A Hunger Strike on Chicago’s Southeast Side

A recent thirty-day hunger strike by residents of Chicago’s Southeast Side did what lobbying through traditional channels couldn’t: stall the move of a polluting metal recycler into their working-class residential neighborhood.

Industrial Road in Chicago Southeast Side.

An industrial road in the South Deering neighborhood of the Southeast Side, Chicago. (Steve Geer/iStock via Getty)


In 2019, the City of Chicago gifted the real estate development firm Sterling Bay $1.3 billion to build infrastructure for future residents in a postindustrial region about two miles north of its business hub downtown. The giveaway was standard fare for the city, offering up huge amounts of money to an already wealthy and powerful developer. And it stands in sharp contrast to the city’s development plans for the Southeast Side, where neighborhood activists are now trying to prevent some toxic obstacles in Sterling Bay’s North Side redevelopment area from being relocated to their backyard.

A group of hunger strikers from southeast Chicago are fighting the scrap metal company General Iron, as the company looks to relocate its toxic operations out of the North Side area where Sterling Bay is developing and into a South Side neighborhood that includes public schools. Why, the hunger strikers ask, is a company too dangerous for a wealthy white North Side neighborhood okay in a working-class Latino neighborhood?
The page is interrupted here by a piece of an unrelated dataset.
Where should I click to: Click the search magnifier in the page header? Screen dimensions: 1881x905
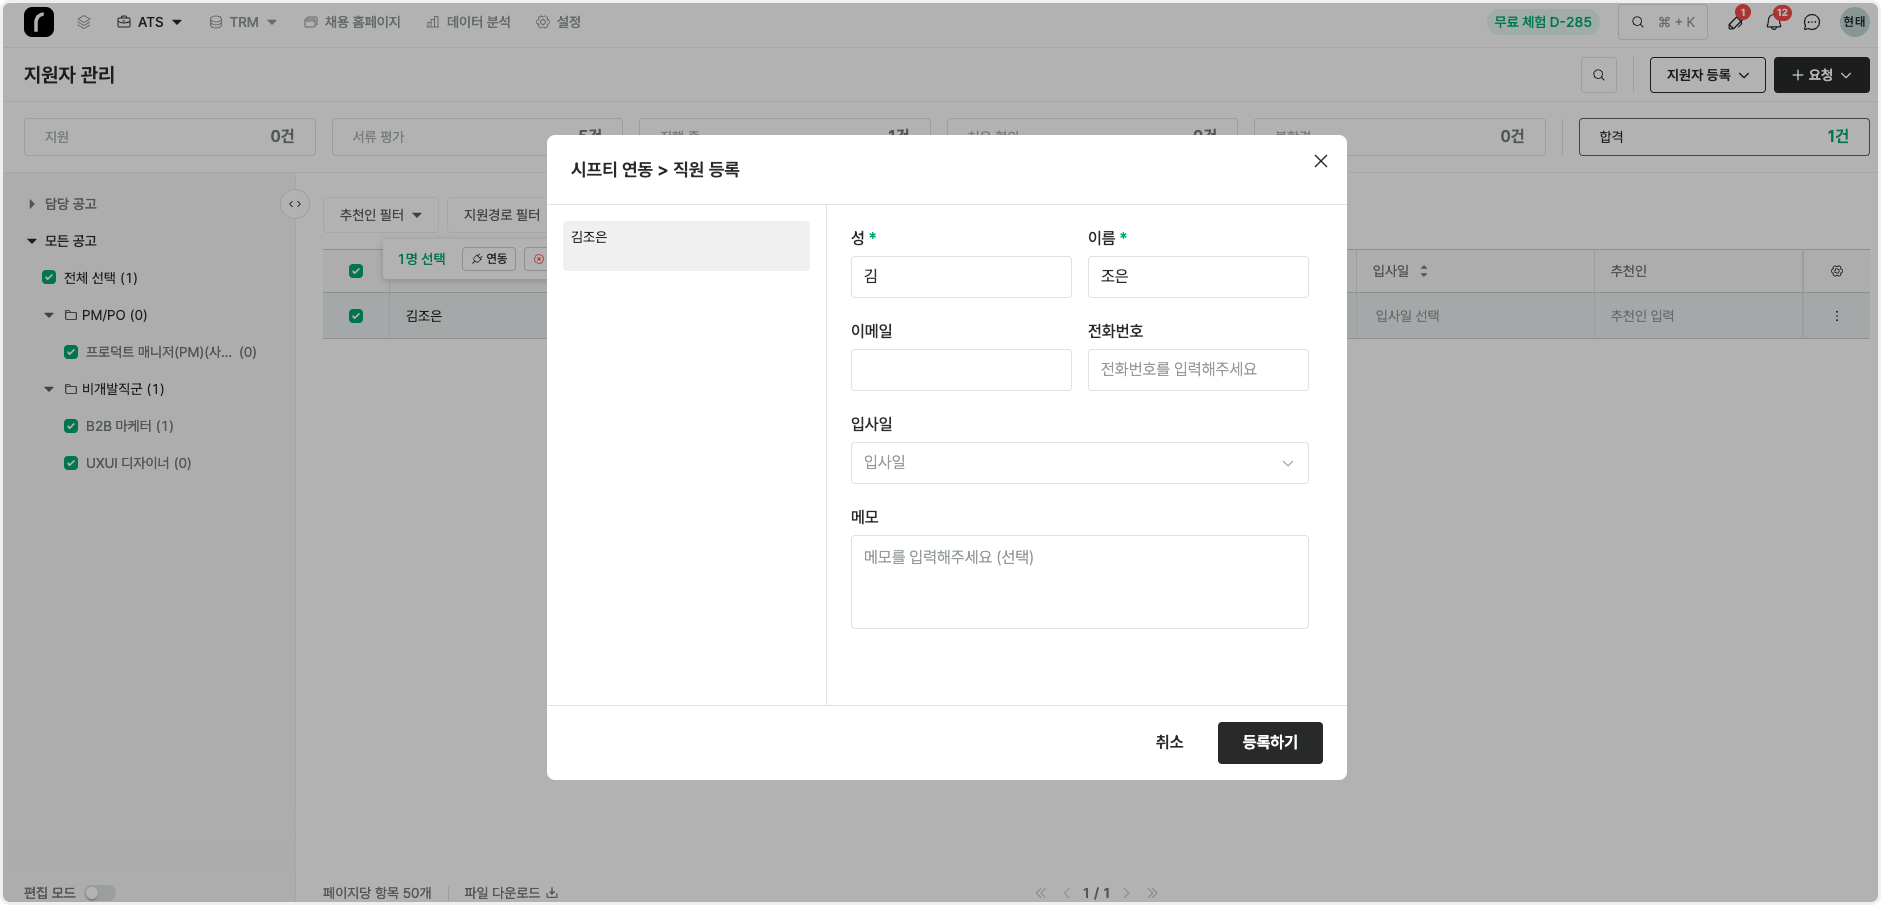coord(1598,75)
The Southeast Side, in this case the neighborhoods of Hegewisch and South Deering, has long been subjected to serious pollution. Oscar Sanchez, a twenty-three-year-old hunger striker and the cofounder of Southeast Youth Alliance (SYA), is a lifelong resident of the area who recently went thirty days without solid food in protest of General Iron’s plan. Sanchez, along with about a dozen other monthlong hunger strikers, wants the City of Chicago to deny General Iron permission to move into the area.